Copy a formula by dragging the fill handle in Excel 2016 for Mac

You can quickly copy formulas into adjacent cells by using the fill handle.

Fill handle

When you drag the handle to other cells, Excel will show different results for each cell.

Copy a formula by dragging the fill handle

  1. Select the cell that has the formula you want to fill into adjacent cells.

  2. Rest your cursor in the lower-right corner so that it turns into a plus sign (+), like this:

    Cursor resting on fill handle

  3. Drag the fill handle down, up, or across the cells that you want to fill. In this example, we are dragging the fill handle down:

    Cursor dragging fill handle down

  4. When you let go, the formula gets automatically filled to the other cells:

    Values showing for cells that have been filled

  5. To change how you want to fill cells, click the Auto Fill Options button Auto Fill Options button that appears after you finish dragging, and pick the option that want.

For more information about copying formulas, see Copy and paste a formula to another cell or worksheet.

Tips:  You can also press CONTROL + D to fill the formula down in a column. First select the cell that has the formula you want to fill, then select the cells underneath it, and then press CONTROL + D.

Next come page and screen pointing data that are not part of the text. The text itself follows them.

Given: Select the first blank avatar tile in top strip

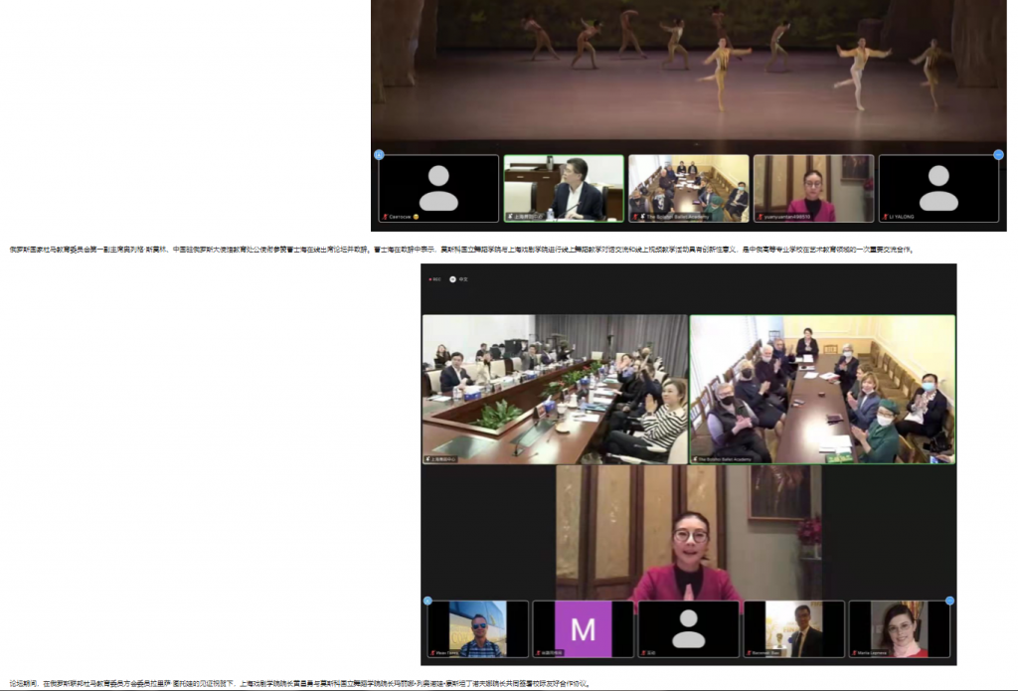Looking at the screenshot, I should [x=438, y=188].
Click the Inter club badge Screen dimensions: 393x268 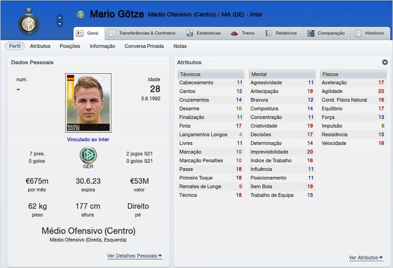28,22
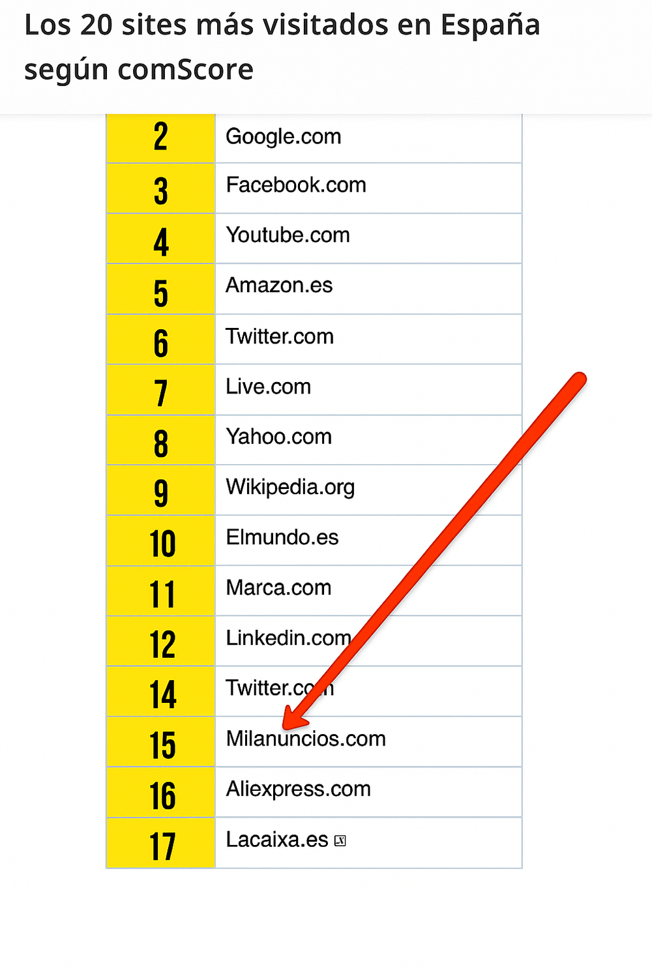Select Facebook.com in the ranking table
The height and width of the screenshot is (978, 652).
pos(295,185)
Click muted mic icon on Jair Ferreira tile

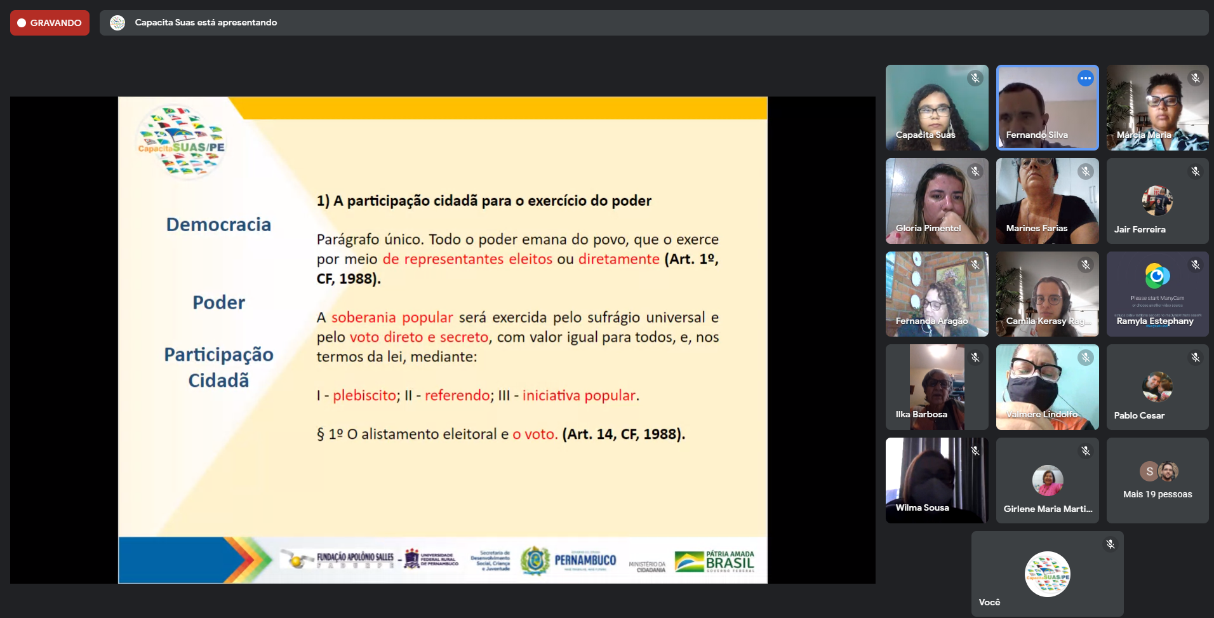pyautogui.click(x=1195, y=171)
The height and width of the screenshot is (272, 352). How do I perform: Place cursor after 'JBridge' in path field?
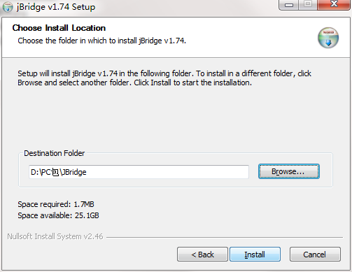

You can also press CONTROL + R to fill the formula to the right in a row. First select the cell that has the formula you want to fill, then select the cells to the right of it, and then press CONTROL + R.

When filling doesn't work

Sometimes filling cells works great, and other times it doesn't work as you expect. That's why it's important to check the cell references of the first cell.

Cell references are simply pointers to other cells. For example let's say the first cell has this formula:


=SUM(A1,B1)


A1 and B1 are relative references. This just means that when you fill the formula down, the references will change incrementally from A1, B1 to A2, B2 and so on, like this:

=SUM(A1,B1)

=SUM(A2,B2)

=SUM(A3,B3)

Other times you don't want the references to other cells to change. For example, let's say that you wanted the first reference, A1, to stay fixed and B1 to change as you drag the fill handle. If this is the case, you'd type dollar signs in the first reference like this: =SUM($A$1,B1). The dollar signs force Excel to keep pointing to A1 while you fill other cells. This is what it would look like:

=SUM($A$1,B1)

=SUM($A$1,B2)

=SUM($A$3,B3)

References with dollar signs ($) are called absolute references. When you fill down, the reference to A1 stays fixed but Excel changes the reference of B1, to B2 and B3.

Having trouble seeing the file handle?

If you don’t see the fill handle, it might be hidden. To show it again:

  1. On the Excel menu, click Preferences.

  2. Click Edit.

  3. Under Edit Options, check the Allow fill handle and cell drag-and-drop box.

If automatic workbook calculation isn’t turned on, formulas won’t recalculate when you fill cells. Here’s how to turn it on if needed:

  1. On the Excel menu, click Preferences.

  2. Click Calculation.

  3. Under Calculation Options, make sure that Automatic is selected.